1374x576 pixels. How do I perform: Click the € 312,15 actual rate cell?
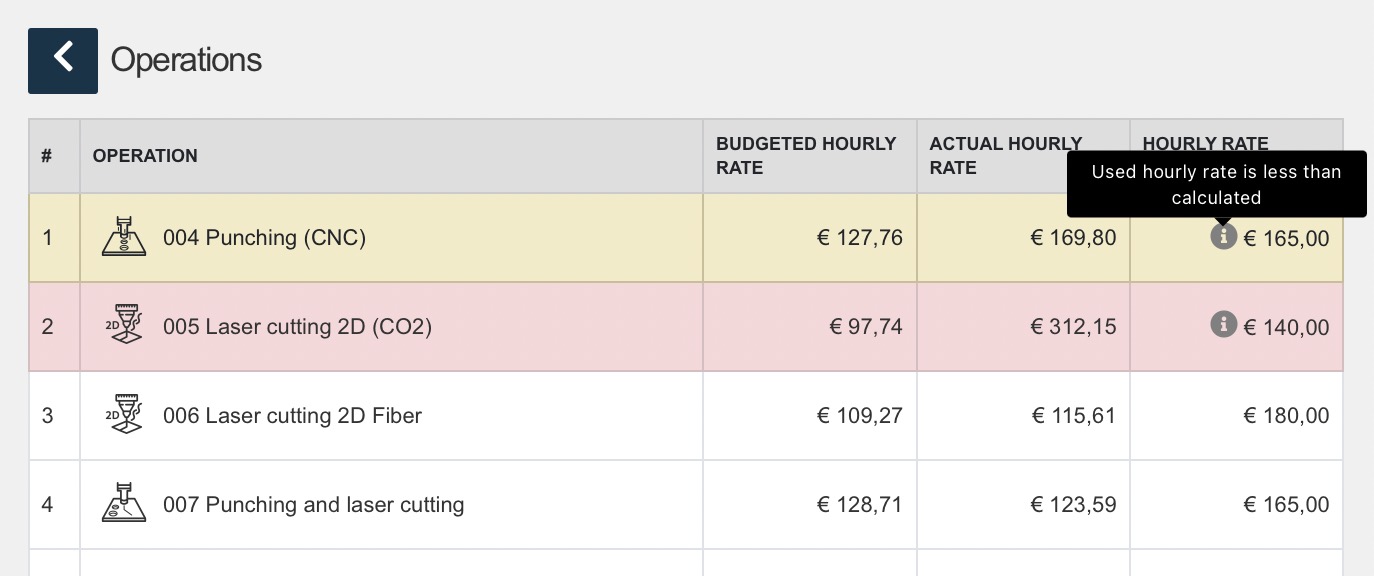1073,327
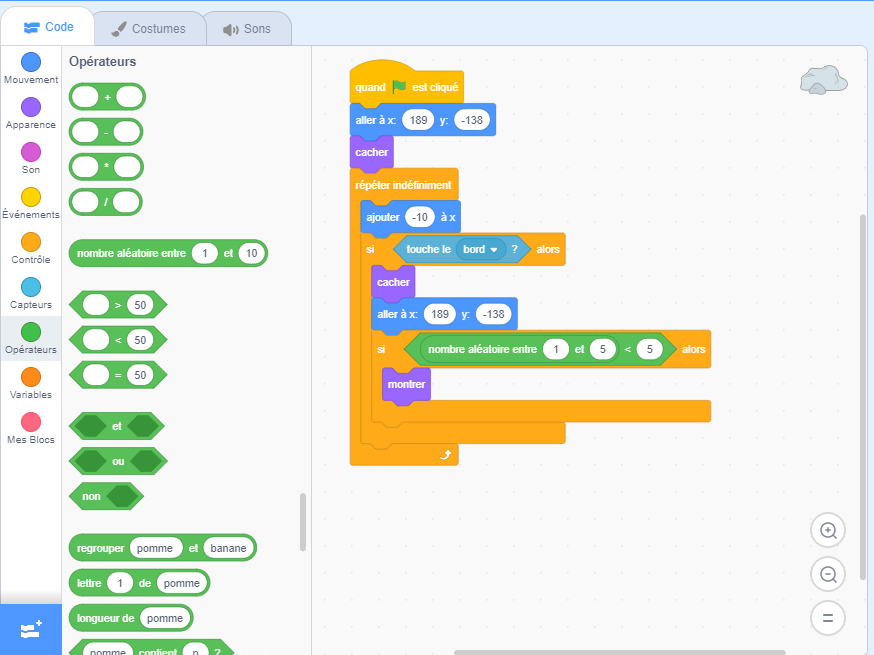874x655 pixels.
Task: Select the Variables block category
Action: coord(31,377)
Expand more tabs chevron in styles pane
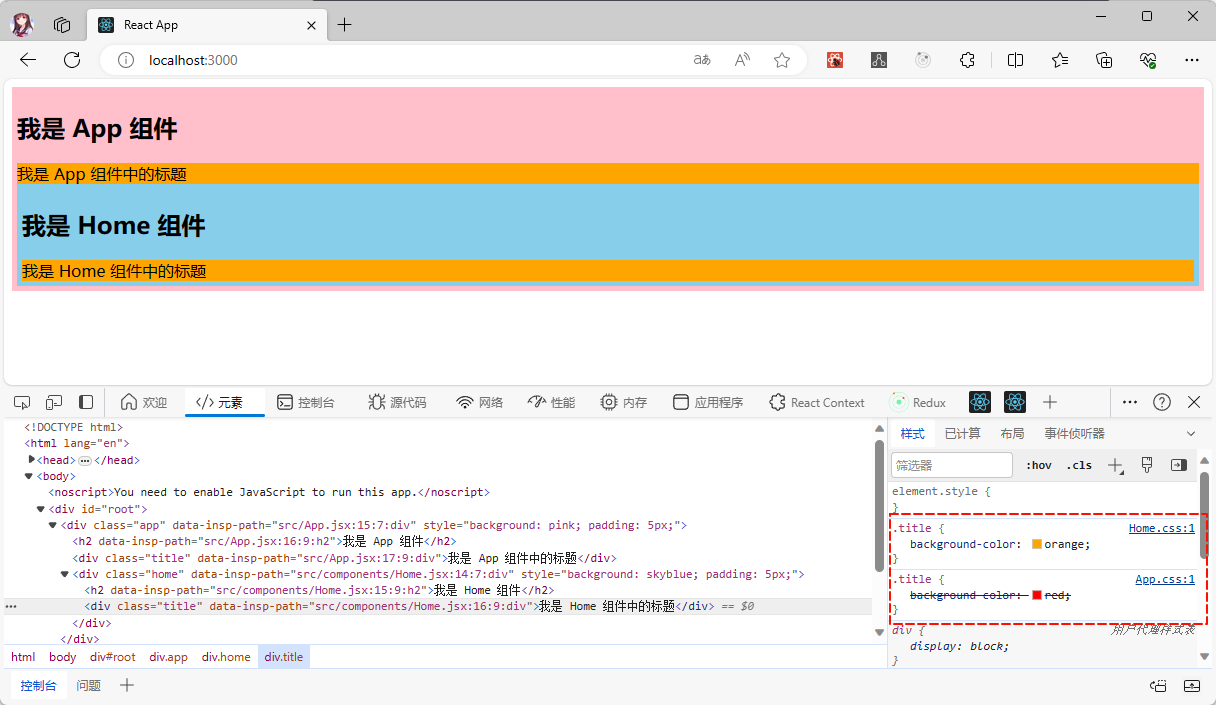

----------

> Your objective
Omit the pictures, then quote the rest of the material above exactly.

> Task output
1374x576 pixels. How do I perform: Click the € 312,15 actual rate cell?
1073,327
874x655 pixels.
Task: Select the Variables block category
Action: coord(31,377)
Expand more tabs chevron in styles pane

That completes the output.